4. Automated Workflow Response
What it does:
Workflow automation sets standardised processes for repetitive tasks so you don’t have to do them. Processes such as sales and emailing can be taken care of by your CRM to reduce human error and make sure time isn’t wasted, both for you and your customers. Other workflow processes you can automate include marketing, pipeline, and order management.
If you have a set process, or a task that happens at the same trigger point in every contact or deal, workflow automation allows you to make that happen without human intervention – you set the trigger criteria and tell the system what needs to happen next.
Why you need it:
Automation has huge benefits, from time and cost savings to improved customer service. If you have a repetitive task that can be automated, you save the time of your teams when it comes to performing that task (and they can save the boredom of doing the same thing over and over again). With that time saved, you’re not spending resource on admin and non-revenue generating tasks.
Customer service improvements come from the consistency and ensuring no steps get missed, because the system won’t accidentally forget to do them.
5. Mobile Option
What does it do?
A CRM mobile app or interface optimised for mobile use makes it accessible on-the-go to all users. An app lets your customers sit in your pocket—they’re no longer just at your work desk. Mobile CRMs are a small-screen version of your software with small changes to the user experience to ensure it can be used intuitively across a range of devices.
Why do I need it?
With 81% percent of users accessing their CRM from their phones, a simple mobile interface is an essential. If your CRM is confusing and clunky to use, you’ll be less likely to make the best use of your resources and data. A CRM optimised for use on your phone better suits the modern word of work and lets you connect with your customers where and whenever suits you.! Better availability gives better customer service and better results.
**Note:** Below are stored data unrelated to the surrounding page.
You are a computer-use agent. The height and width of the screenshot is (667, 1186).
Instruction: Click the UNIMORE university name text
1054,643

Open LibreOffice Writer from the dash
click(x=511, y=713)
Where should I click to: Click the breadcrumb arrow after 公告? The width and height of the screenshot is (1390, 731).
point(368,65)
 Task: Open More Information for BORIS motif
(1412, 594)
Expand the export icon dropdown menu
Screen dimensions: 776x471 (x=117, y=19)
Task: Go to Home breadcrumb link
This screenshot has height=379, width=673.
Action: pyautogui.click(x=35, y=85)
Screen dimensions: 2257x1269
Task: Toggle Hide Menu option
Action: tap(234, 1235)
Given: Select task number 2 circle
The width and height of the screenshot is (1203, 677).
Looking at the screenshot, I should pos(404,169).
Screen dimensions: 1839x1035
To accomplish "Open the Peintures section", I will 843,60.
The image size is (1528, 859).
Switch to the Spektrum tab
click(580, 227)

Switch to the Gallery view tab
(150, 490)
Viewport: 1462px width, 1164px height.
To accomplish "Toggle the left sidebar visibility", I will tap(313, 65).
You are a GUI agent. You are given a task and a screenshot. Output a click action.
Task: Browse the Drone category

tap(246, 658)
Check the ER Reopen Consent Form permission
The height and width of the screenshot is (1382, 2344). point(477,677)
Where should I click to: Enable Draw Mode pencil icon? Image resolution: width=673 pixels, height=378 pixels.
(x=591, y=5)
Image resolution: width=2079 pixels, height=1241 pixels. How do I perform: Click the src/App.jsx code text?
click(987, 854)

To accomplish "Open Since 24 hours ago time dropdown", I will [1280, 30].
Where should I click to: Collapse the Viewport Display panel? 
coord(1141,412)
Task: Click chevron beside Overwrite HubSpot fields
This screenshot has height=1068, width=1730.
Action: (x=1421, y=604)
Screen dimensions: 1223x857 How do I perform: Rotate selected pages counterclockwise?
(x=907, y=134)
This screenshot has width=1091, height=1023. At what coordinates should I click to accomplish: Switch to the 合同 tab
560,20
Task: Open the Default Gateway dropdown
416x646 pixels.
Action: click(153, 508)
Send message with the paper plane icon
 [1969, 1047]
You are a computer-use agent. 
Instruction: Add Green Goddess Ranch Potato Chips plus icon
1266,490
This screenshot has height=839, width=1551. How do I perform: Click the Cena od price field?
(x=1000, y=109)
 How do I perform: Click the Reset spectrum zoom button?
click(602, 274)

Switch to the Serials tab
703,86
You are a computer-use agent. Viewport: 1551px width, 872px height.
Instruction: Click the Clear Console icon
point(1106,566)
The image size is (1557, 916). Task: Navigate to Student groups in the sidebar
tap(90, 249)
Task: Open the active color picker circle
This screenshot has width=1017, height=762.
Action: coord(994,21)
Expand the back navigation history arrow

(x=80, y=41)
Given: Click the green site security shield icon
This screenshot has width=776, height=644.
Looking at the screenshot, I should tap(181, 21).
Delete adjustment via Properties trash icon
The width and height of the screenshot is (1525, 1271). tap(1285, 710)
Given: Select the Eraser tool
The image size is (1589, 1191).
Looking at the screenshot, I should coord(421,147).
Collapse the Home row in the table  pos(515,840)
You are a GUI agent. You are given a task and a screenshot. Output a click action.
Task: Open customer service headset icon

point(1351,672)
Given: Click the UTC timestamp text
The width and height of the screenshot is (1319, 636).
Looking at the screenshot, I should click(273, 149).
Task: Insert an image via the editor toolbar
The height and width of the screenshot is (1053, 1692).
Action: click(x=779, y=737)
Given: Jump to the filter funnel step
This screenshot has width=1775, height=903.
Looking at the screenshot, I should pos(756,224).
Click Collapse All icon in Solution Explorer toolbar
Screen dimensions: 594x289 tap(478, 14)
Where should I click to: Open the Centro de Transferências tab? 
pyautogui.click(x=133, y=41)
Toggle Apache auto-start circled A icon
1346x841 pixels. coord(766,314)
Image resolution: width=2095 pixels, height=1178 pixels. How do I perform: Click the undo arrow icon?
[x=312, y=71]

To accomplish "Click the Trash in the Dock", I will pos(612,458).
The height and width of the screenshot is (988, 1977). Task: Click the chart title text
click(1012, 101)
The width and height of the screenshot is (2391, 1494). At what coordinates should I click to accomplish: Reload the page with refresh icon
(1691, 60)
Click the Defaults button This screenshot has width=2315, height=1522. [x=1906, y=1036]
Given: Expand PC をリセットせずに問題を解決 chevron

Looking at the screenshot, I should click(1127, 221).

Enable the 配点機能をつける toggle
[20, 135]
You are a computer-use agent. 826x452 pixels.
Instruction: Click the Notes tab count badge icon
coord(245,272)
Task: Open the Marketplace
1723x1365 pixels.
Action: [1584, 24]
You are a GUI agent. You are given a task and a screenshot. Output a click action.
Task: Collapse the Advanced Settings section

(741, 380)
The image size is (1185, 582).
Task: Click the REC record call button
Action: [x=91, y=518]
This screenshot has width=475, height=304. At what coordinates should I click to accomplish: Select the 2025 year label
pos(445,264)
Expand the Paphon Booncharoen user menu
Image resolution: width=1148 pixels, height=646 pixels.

It’s been found that mobile CRM users achieve their quotas 65% percent of the time, as opposed to non-mobile users that achieve only 22%. Useability and convenience really do make all the difference.
The Bottom Line:
A good CRM is useable, adaptable, and useful. Whatever features best fit your needs, your CRM should ultimately be the beating heart of your customer relationships. Keep it simple, human, and helpful to see your interaction with customers evolve along with your business.